▸ **Brief**
Take each line below that has "screenshot" and copy it.

▸ **Task material**
......
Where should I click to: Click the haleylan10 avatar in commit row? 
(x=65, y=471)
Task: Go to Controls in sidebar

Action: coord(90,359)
......
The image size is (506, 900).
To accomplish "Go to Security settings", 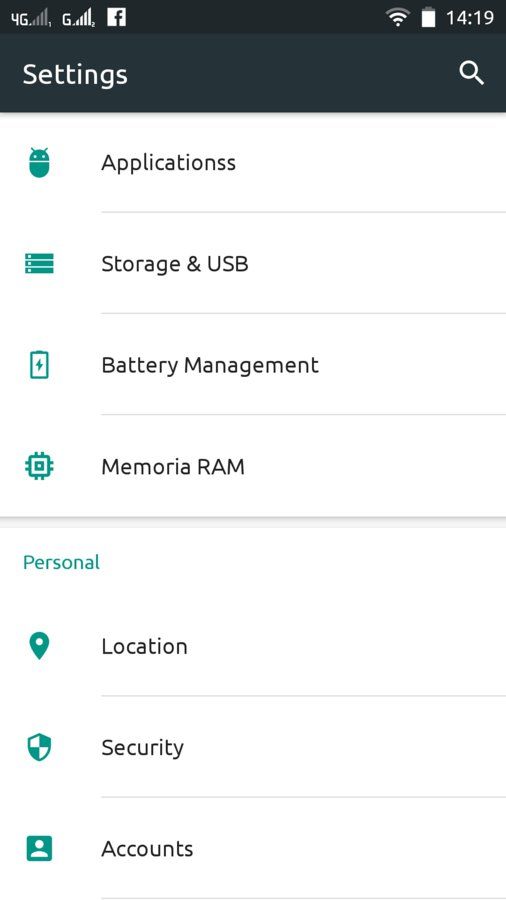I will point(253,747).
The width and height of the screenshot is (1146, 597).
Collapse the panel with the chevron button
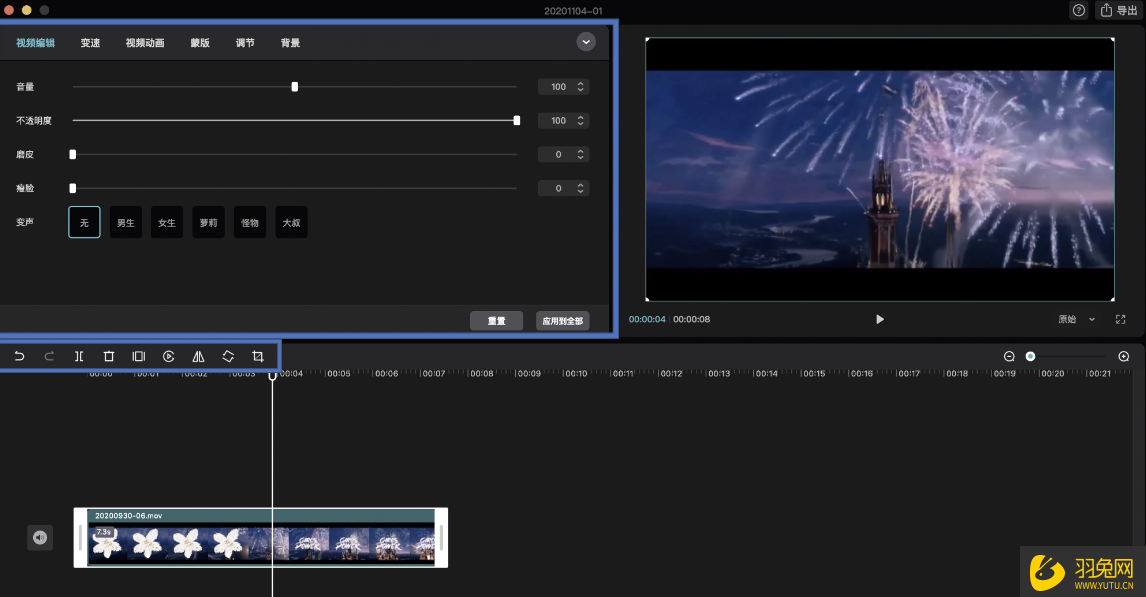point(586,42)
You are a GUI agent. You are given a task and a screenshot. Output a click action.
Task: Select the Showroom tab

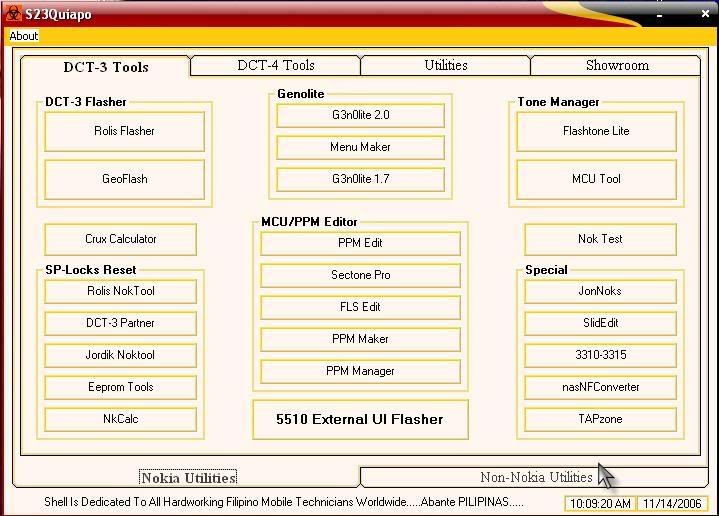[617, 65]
......
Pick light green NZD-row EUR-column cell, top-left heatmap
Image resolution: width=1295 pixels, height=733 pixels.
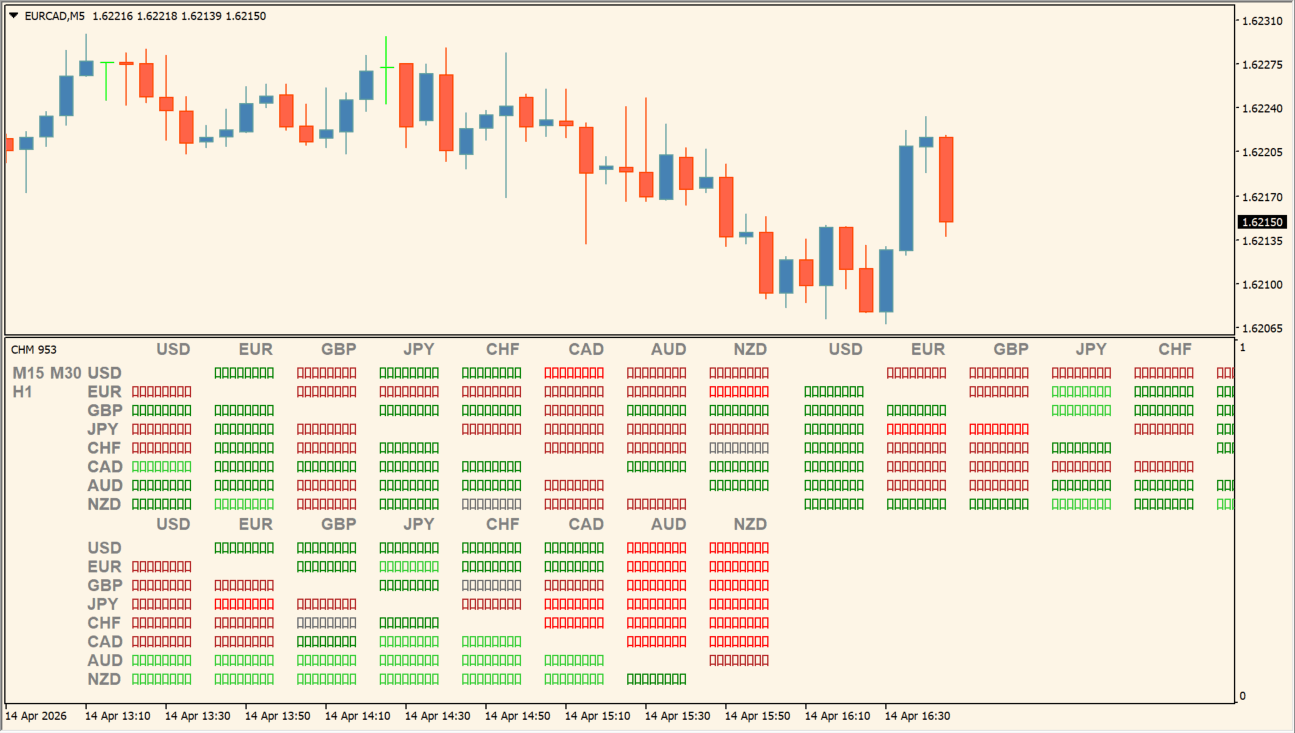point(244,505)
......
▸ **Task answer**
The width and height of the screenshot is (1146, 597).
You are a GUI agent. You are given a task and a screenshot. Output a click action.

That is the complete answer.